Figure 3. Optimizing the conditions for κGalNAc-T2 isolation using Ni-NTA affinity chromatography.

Recombinant κGalNAc-T2 was expressed in Sf9 cells and purified by Ni-NTA affinity chromatography under native conditions. Binding buffer (1/9 v/v) was added to the cell-culture supernatant (S) and incubated with Ni-NTA agarose (1 ml of 50% slurry per 250 ml) over night at 4°C on roller. The suspension was loaded in a glass column and the flow-through (FT) was collected. Ni-NTA column was washed successively with 10-column volumes of washing buffer with increasing imidazole concentrations (2, 5, 10, and 20 mM).
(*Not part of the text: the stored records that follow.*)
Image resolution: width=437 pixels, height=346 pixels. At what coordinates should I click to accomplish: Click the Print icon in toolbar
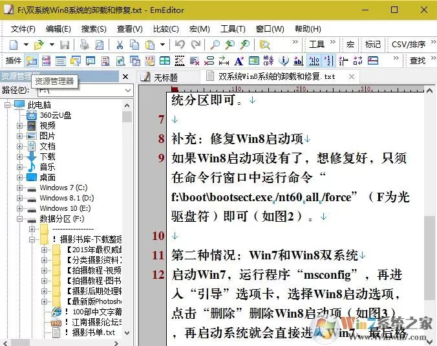(84, 45)
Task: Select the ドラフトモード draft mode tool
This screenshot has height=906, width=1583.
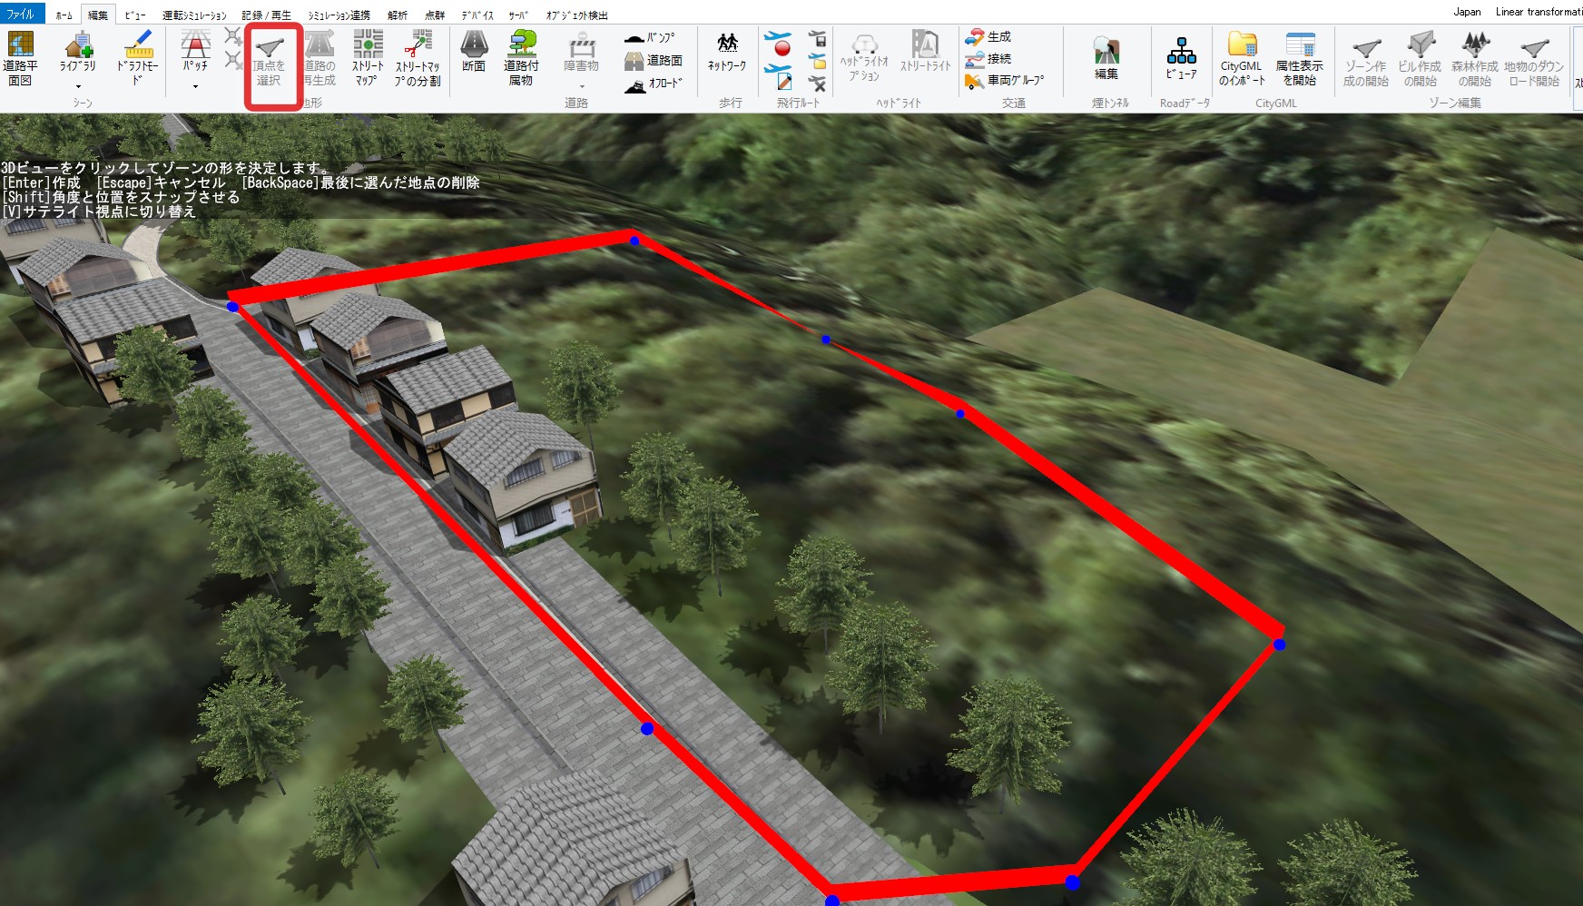Action: [x=138, y=58]
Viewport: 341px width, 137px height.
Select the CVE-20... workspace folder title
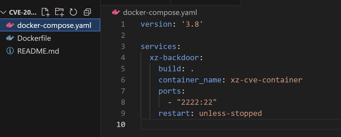pos(23,12)
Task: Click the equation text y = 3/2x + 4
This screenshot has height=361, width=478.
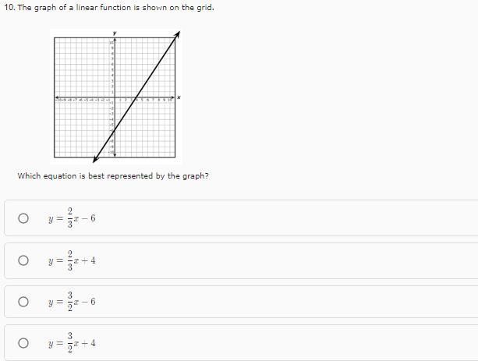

Aliquots corresponding to 5 µl from each fraction were analyzed by SDS-PAGE and western blotting with anti-His tag HRP-conjugated antibody. Washing with buffers containing 5, 10, and 20 mM imidazole lead to significant losses of κGalNAc-T2 protein (A). To optimize elution conditions, the purification was optimized, using 2 mM imidazole washing buffer followed by elution with six-column volumes of 200 mM imidazole elution buffer and two-column-volume samples were collected and aliquots corresponding to 5 µl of each fraction were analyzed (E1, E2, and E3); the results showed that four-column volumes (E2) of elution buffer released most κGalNAc-T2 protein (B). Elution fractions E1 – E3 were pooled and concentrated into 50 mM Tris-HCl pH 7.4 to >1 mg protein/ml. Purity of the final κGalNAc-T2 preparation under conditions specified in (B) was assessed by SDS-PAGE analysis of sample corresponding to 1 µl of final κGalNAc-T2 preparation followed by silver staining (C).